SNOMEDCT: 238056003; ORPHA: 659672;
| Location | Phenotype |
Phenotype MIM number |
Inheritance |
Phenotype mapping key |
Gene/Locus |
Gene/Locus MIM number |
|---|---|---|---|---|---|---|
| 3q11.2 | Harderoporphyria | 618892 | Autosomal recessive | 3 | CPOX | 612732 |
A number sign (#) is used with this entry because of evidence that harderoporphyria (HARPO) is caused by homozygous or compound heterozygous mutation in the CPOX gene (612732) on chromosome 3q12.
Heterozygous mutations in the CPOX gene cause coproporphyria (HCP; 121300).
Harderoporphyria (HARPO) is a rare erythropoietic variant form of hereditary coproporphyria (HCP; 121300) characterized by neonatal hemolytic anemia, sometimes accompanied by skin lesions, and massive excretion of harderoporphyrin in feces. During childhood and adulthood, a mild residual anemia is chronically observed (review by Schmitt et al., 2005).

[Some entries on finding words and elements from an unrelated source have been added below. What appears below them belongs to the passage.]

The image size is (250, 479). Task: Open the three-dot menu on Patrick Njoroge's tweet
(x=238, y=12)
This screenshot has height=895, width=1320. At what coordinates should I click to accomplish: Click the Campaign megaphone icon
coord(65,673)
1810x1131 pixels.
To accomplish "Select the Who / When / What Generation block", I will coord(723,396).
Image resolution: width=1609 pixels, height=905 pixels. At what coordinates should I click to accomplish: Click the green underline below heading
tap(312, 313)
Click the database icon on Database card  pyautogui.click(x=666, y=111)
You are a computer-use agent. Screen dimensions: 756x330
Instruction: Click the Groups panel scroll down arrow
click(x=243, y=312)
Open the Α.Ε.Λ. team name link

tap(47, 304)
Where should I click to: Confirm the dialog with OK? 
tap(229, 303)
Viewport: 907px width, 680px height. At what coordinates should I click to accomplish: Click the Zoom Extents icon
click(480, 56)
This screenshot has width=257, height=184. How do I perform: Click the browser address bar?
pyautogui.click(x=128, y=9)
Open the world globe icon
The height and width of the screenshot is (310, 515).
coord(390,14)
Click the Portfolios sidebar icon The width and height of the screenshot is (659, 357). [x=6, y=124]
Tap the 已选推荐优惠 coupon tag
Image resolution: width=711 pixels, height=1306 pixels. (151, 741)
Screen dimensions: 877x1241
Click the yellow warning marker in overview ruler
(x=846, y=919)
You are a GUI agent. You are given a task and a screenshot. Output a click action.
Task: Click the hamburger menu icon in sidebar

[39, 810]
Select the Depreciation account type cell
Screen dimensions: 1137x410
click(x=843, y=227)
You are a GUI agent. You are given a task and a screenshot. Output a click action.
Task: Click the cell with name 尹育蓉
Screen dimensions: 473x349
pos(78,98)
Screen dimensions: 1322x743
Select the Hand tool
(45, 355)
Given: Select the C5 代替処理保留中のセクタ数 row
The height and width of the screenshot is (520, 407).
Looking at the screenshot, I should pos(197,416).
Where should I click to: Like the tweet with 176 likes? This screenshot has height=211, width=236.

In 3 sibs (2 boys, 1 girl) with intense jaundice and hemolytic anemia at birth, Nordmann et al. (1983) found a high level of coproporphyrin in the urine and feces. The pattern of fetal porphyrin excretion was atypical because the major porphyrin was harderoporphyrin (more than 60%; normal, less than 20%). Homozygosity was suggested by the fact that the level of lymphocyte coproporphyrinogen III oxidase was 10% of controls in the sibs and 50% of normal in both parents (who showed only mild abnormalities of porphyrin excretion). The mutant enzyme showed abnormal kinetics.
Doss et al. (1984) likewise reported a case of harderoporphyria. The parents were related, and the enzyme level was 7% in the patient and 53% in the mother; thus, homozygosity was suggested. The proband had severe jaundice, hemolytic anemia, and hepatosplenomegaly at birth. At age 10, slight photosensitivity and mild, compensated hemolytic anemia prompted diagnostic search for porphyria.
Schmitt et al. (2005) reported a fifth patient with harderoporphyria. They demonstrated that harderoporphyric patients exhibit iron overload secondary to dyserythropoiesis.
Hasanoglu et al. (2011) reported a Turkish male infant, born of consanguineous parents, with harderoporphyria. He presented with neonatal jaundice, hemolytic anemia, and severe cutaneous photosensitivity. At age 1.5 months, he had an acute porphyric attack characterized by hepatosplenomegaly, elevated liver enzymes, red urine, metabolic acidosis, and severe Coombs-negative hemolytic anemia. The child died at age 5 months. Laboratory studies showed increased urinary porphyrins, increased aminolevulinic acid, and porphobilinogen; fecal porphyrins were not measured.
Schmitt et al. (2005) noted that all 5 reported cases of harderoporphyria have homozygous or compound heterozygous mutations, indicating recessive inheritance.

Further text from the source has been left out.